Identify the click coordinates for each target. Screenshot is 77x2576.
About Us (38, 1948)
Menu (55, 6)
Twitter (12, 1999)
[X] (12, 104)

Exercise description = Every entry above should come back exactly as written.

Exercise answer =
Identify the click coordinates for each target. Screenshot is 77x2576.
About Us (38, 1948)
Menu (55, 6)
Twitter (12, 1999)
[X] (12, 104)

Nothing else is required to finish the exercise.